We awoke to a spectacle on the Headwall. 50+ people had decided to go cache today above the fixed lines. However, I was still getting my ass kicked by the altitude and decided to take another easy day. We reinforced our snow walls in preparation for the incoming wind event and took a quick nap after the chores were done. By the end of the day I finally began to feel better being at 14,000ft.

The upper mountain

May 21, 2015

Day 12: A Bear Sighting

This morning there were high winds (60 – 100 mph) on the upper mountain, and all of 14,000ft Camp was waiting to hear if the Mongolian team (camped at 16,600ft) and the Belgium team (camped at 17,000ft) were ok. As we waited for news in the snow and wind, we had our first Denali Bear sighting. Now by “bear”, I obviously mean a very large, hairy, and slightly intoxicated climber wearing only boxers and a parka. The bear charged our camp and knocked over part of our snow walls in his haste to come over and say “Hello”. After shooing the bear away, there was a break in the weather as the snow stopped and the sun came out. It was then that we saw the Belgium team coming down Rescue Gully. We later discovered that the team had run out of food and had their tent blown away during the night. With the small break in the weather they made their way safely back to 14,000ft Camp. With the improvement in weather and other skiers/snowboarders arriving at 14,000ft Camp, we decided to go ski below the fixed lines. Our group consisted of myself, Peter (on a pair of borrowed skis), Bill (a snowboarder from Colorado, John (a skier from Girdwood), and Alex (John’s climbing/skiing partner). Our group skinned/booted to the base of the fixed lines and had a wonderful ski back to 14,000ft Camp. As we skied down, we also watched the Mongolian team make their way safely back to 14,000ft Camp. If tomorrow looks good, we hope to go ski Rescue Gully.

* * *

**Instructions:**
[a] In the Denali climbing journal, what wind speeds were reported on the upper mountain on the morning of Day 12?
[b] Resume the Denali climbing journal after its final sentence, keeping its first-person voice.

**Data shown:**

* * *

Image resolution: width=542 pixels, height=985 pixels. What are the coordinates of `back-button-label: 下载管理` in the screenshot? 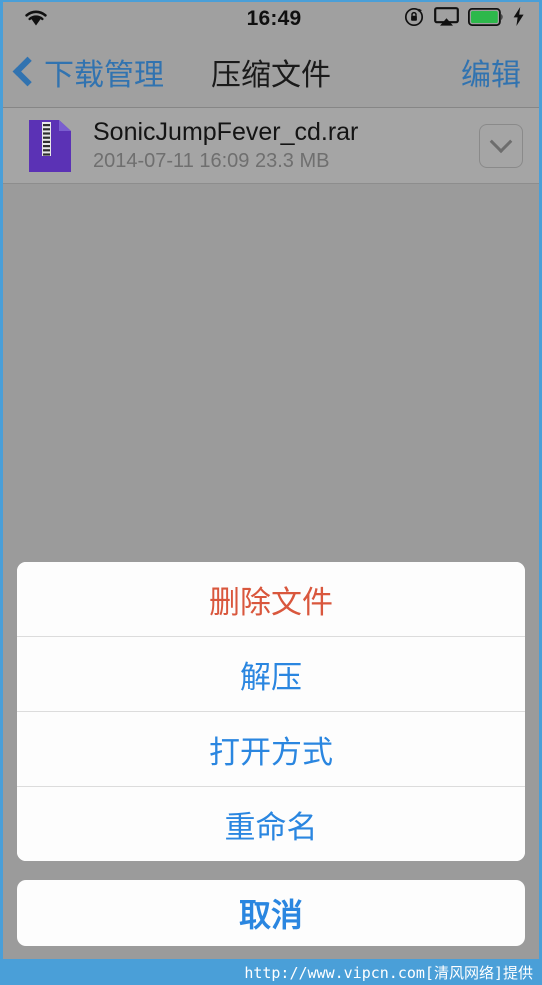 It's located at (104, 75).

* * *

**Written responses:**
[a] Winds of 60 to 100 mph.

[b]
Mt. Foraker and 14k Camp

May 22, 2015

Day 13: The Fixed Lines

Weather moved in and out all morning, the only constant was (as usual) the wind. In the afternoon we decided to head up the fixed lines for an acclimation day. We made it to the fixed lines at the same time as a guided party. Peter was ready first and started up the lines. Meanwhile, Nick and I got stuck behind the guides & their clients. The going was sloooooooow. Paint dries faster. To stay warm and pass the time, Nick and I broke into song and dance while we watched guides try to help their helplessly tangled clients. About half way up, we saw Peter already coming back down on the other line. He let us know that it was howling on the ridge and suggested we head down. Not wanting to be stuck behind the guided party for another hour, we removed our ascenders, slapped on an auto block, and headed down. At the base of the fixed lines, Peter (who was again ski-less) and Nick roped up while I transitioned to my skis. The ride down was variable wind affected snow, flat light, and gusting wind. Surrendering to the “suck”, I decided if the skiing wasn’t going to be pleasant, then I would set a challenge for myself. My goal was to ski from the base of the fixed lines back to camp without stopping. Not an incredible feat by any means, but by the time I hit camp, my legs were burning and I was gasping for breath due to the altitude and challenging snow conditions. A short while later, Nick and Peter strolled into camp. (P.S. Jake had a stomach bug today and took a deserved rest day).

May 23, 2015

Day 14: Tent Bound

Snow & wind meant another weather day. However, this was the first weather day that kept me mainly in the tent. We refurbished some of our snow walls, but I spent most of the day glued to a book. The forecast the next few days looked poor for climbing, but with snow in the forecast, there could be some skiing to be had.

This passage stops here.